After collecting wine for 30 years, Peter Kitchak, president of Keewaydin Real Estate Advisors in Minneapolis, decided to take his passion to a new level. He went back to school—in viticulture—and is studying and living part-time in California.
“When my wife,
Patricia, and I started talking about where we might want to live when we
retire, we were interested in northern California. We liked the lifestyle of
Napa Valley. We said, ‘If we’re going to be there, we’re going to have some
property and be in the middle of grapes.’ So we bought a 15-acre vineyard north
of Napa in 2006. Each acre can produce approximately four tons of grapes; each
ton produces two barrels; and each barrel produces 25 cases of wine.
“I enrolled in a two-year graduate-level wine course at the University of California at Davis. We started making our first wine from grapes picked in 2005, and released it in June of 2007. It sold out in two weeks. It was a blend of 47 per-cent Marsanne, 47 percent Roussanne, and 6 percent Chardonnay. We tested the combination with some friends and wine connoisseurs, [using] eyedroppers and test tubes and mixing various combinations.
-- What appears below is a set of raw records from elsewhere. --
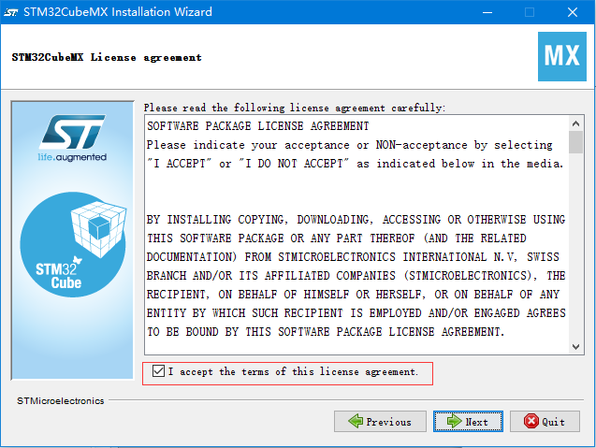Click the 'SOFTWARE PACKAGE LICENSE AGREEMENT' heading line
Image resolution: width=596 pixels, height=448 pixels.
pos(258,125)
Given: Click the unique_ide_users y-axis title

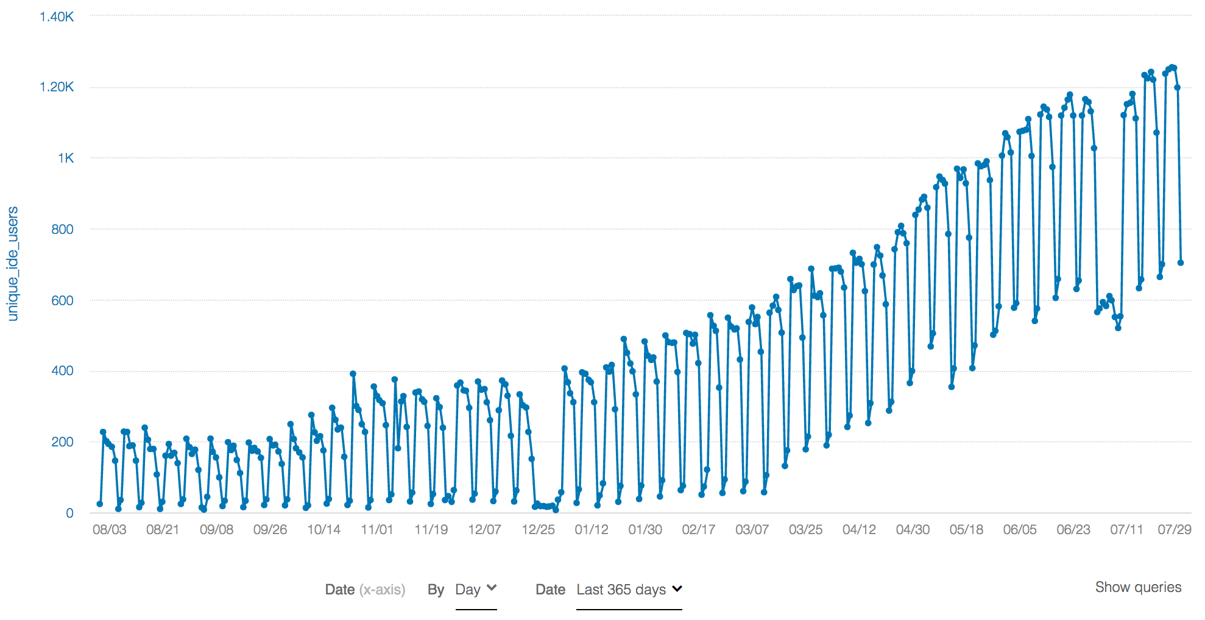Looking at the screenshot, I should coord(13,264).
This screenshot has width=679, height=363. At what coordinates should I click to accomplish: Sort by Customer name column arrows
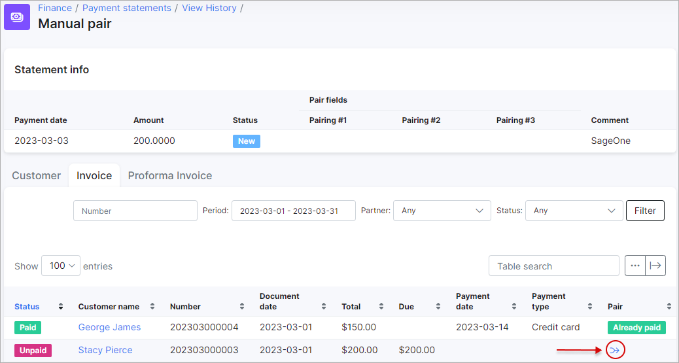pyautogui.click(x=152, y=307)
“I’ve learned how much I can enjoy sitting on a tractor and looking at what’s happening to the grapes. I am 66 years old. This spring, we’re planting 4,000 grape vines. We probably will not have real high-quality grapes until 2013. I’ll pick them and make the wine that year. It will go into a barrel and stay there for two years. Then we’ll take it out, put it in a bottle, age it for another year, and release it in 2016. That wine will be the best five or so years after you buy it—in 2021—when I’m 80. I clearly have learned patience.”